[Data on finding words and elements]
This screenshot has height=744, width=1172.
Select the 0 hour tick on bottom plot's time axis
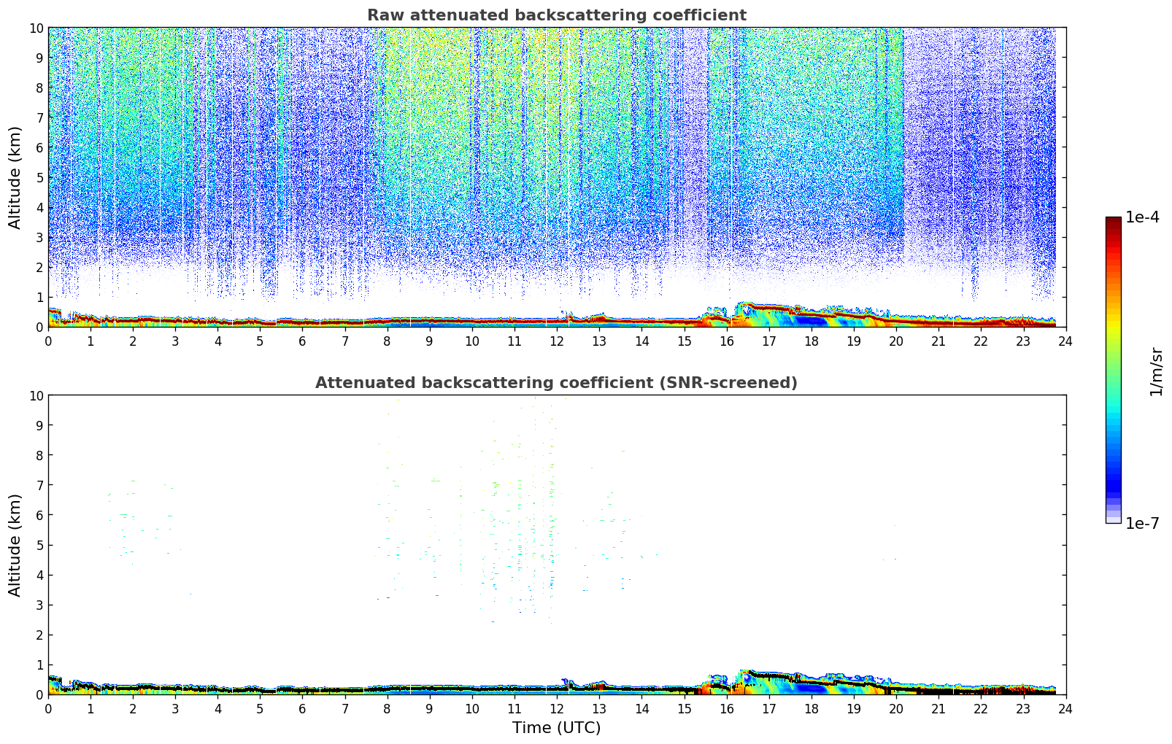[x=49, y=708]
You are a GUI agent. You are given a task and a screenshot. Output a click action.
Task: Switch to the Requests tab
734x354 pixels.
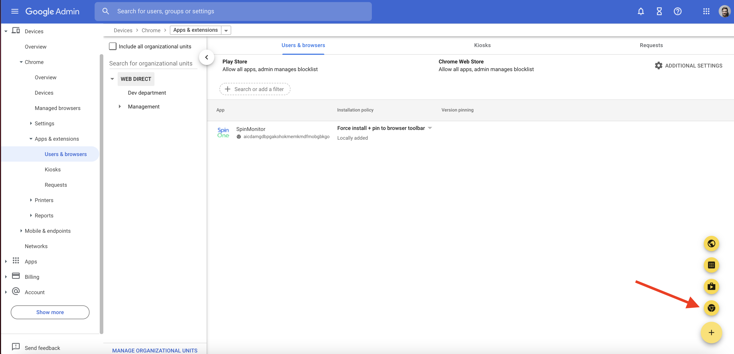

> _What to do_: Could you render each line of the data above as a JSON list of strings, one string per line, with blank lines dropped and the pictures left out?

> _Finished answer_:
[
  "This screenshot has height=744, width=1172.",
  "Select the 0 hour tick on bottom plot's time axis",
  "[x=49, y=708]",
  "You are a GUI agent. You are given a task and a screenshot. Output a click action.",
  "Task: Switch to the Requests tab",
  "734x354 pixels."
]